Calling her a greedy, volatile “prima donna,” the two surviving members of influential grunge rock group Nirvana have sued to have the widow of Kurt Cobain thrown off the board controlling the band’s musical legacy.
Cobain’s widow Courtney Love last June sued to block the release of a boxed set of Nirvana greatest hits that would have coincided with the 10th anniversary of the band’s chart-topping “Nevermind” album.
Now the surviving band members, bassist Krist Novoselic and drummer Dave Grohl, have counter-sued, saying Love is incapable of handling her obligations to their three-way partnership controlling the band’s music.
“In truth, her actions are only about the revitalization of her career motivated solely by her blind self-interest,” Grohl and Novoselic wrote in a letter to their fans, which was released to the media.

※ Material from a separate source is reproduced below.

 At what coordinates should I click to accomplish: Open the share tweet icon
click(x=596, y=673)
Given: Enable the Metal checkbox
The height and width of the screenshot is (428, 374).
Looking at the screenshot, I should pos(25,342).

An attorney for Love, an actress and lead singer with the rock band Hole, did not immediately return a phone call seeking comment.
The court battle includes a fight for control of the song “You Know You’re Right, recorded by Nirvana just months before Cobain’s suicide in 1994 and originally included in the boxed set.

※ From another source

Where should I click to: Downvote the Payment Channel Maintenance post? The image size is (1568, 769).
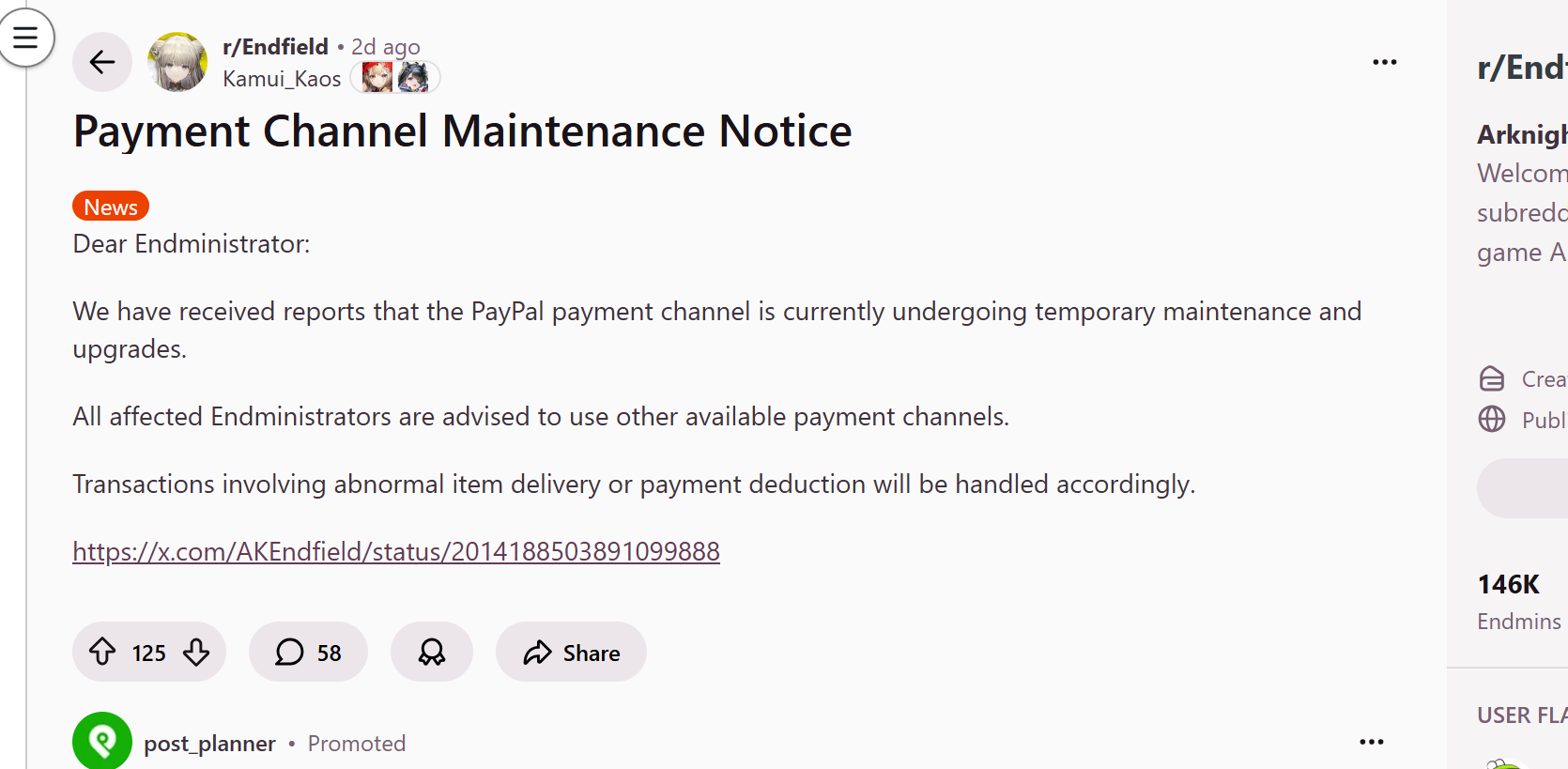[196, 652]
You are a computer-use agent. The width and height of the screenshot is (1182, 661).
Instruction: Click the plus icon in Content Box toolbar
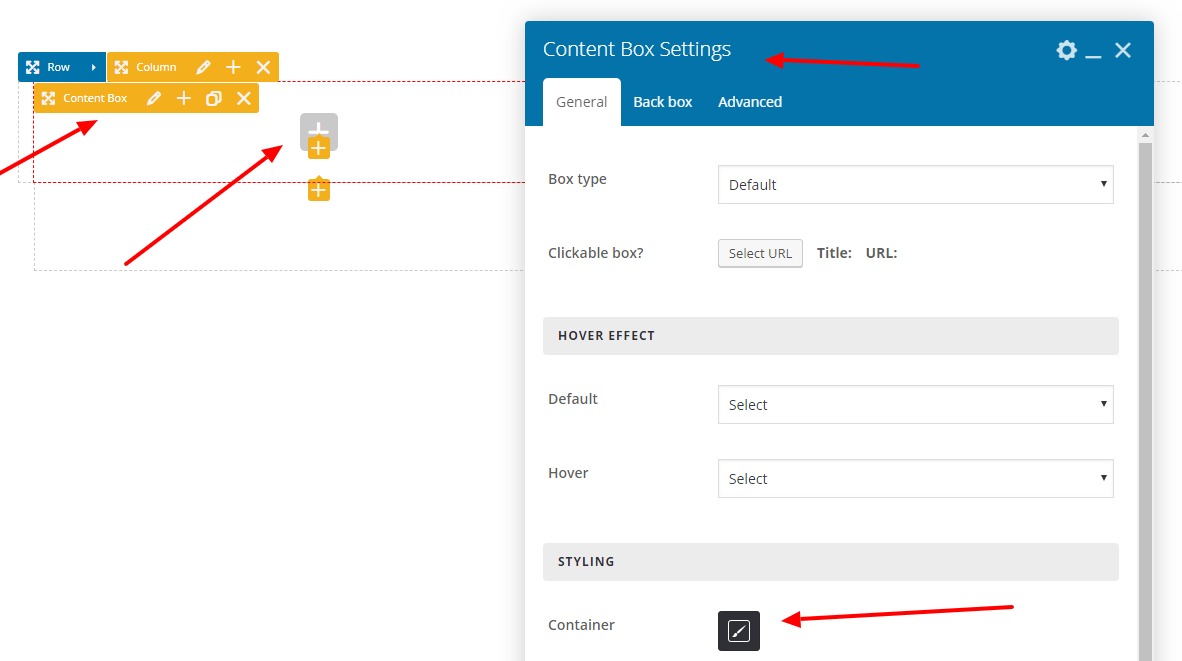coord(184,98)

Grohl and Novoselic claim Love wants to control that potential hit song, which she has performed publicly despite her refusal to allow the release of Nirvana’s original version.

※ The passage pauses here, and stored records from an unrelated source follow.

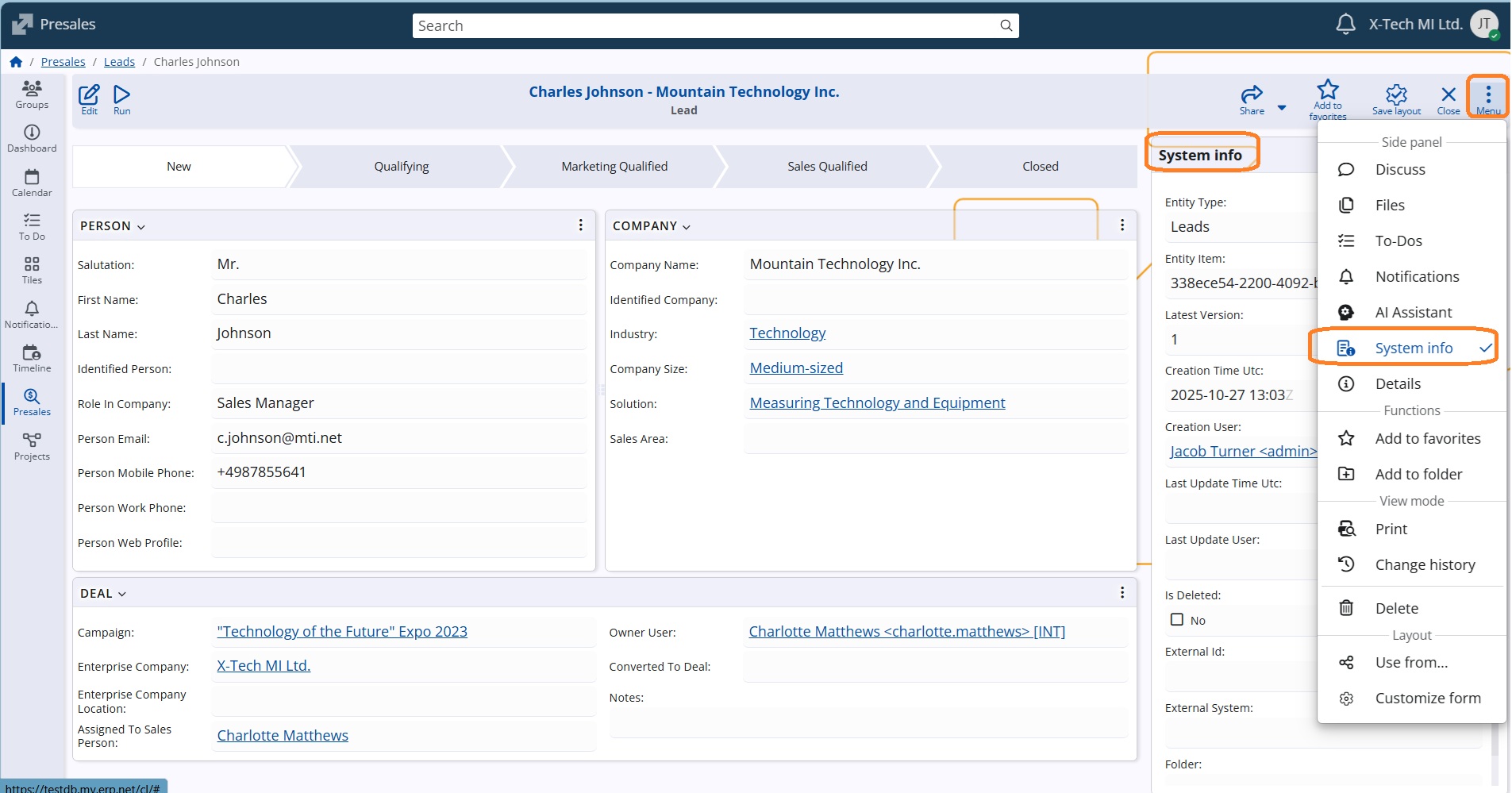Select Change history from the menu

[x=1424, y=564]
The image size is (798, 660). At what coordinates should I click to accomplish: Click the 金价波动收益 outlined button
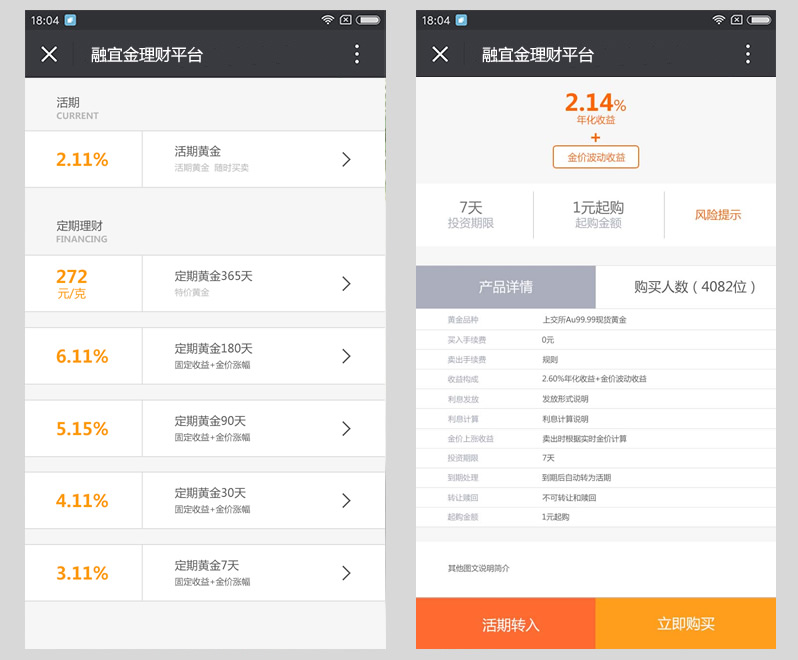coord(595,157)
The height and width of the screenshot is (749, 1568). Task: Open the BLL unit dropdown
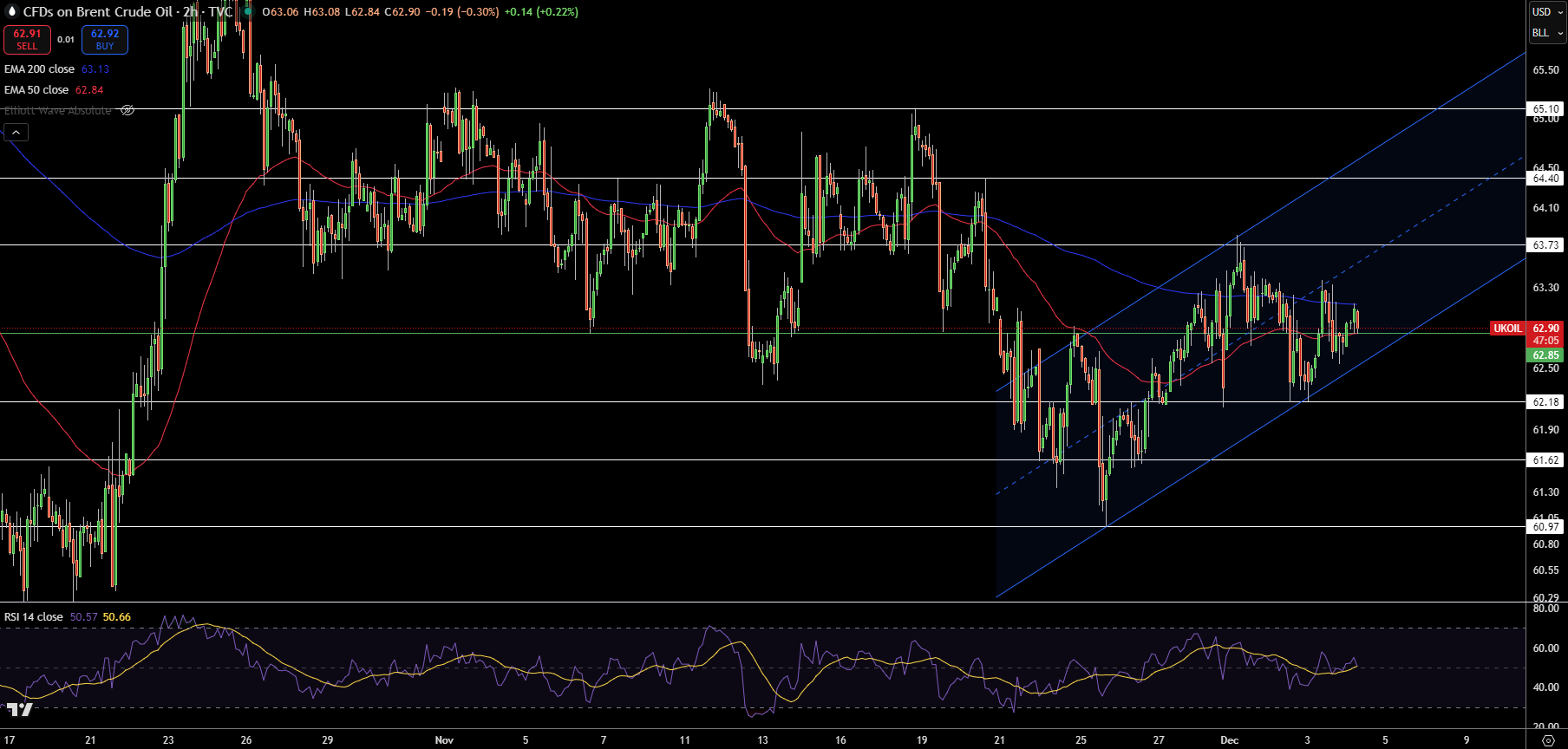pyautogui.click(x=1546, y=33)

Love also may be using the boxed set to bargain with Nirvana’s record company, Universal Music Group/Geffen, which she also is suing, Grohl and Novoselic say.
That case is “really about securing more money to support Love’s prima donna lifestyle,” and just one example of Love’s “irrational, mercurial, self-centered, unmanageable, inconsistent and unpredictable” behavior, Grohl and Novoselic allege in court filings.
The filings also paint a classic portrait of the band paying its dues on the road before hitting the big time, often sleeping in Novoselic’s van or on friends’ couches as they played small clubs for little money.
While they concede that Cobain was a gifted songwriter, lead guitar player and singer, Novoselic and Grohl claim the three men formed an equal partnership, sharing expenses and working on their music together for countless hours.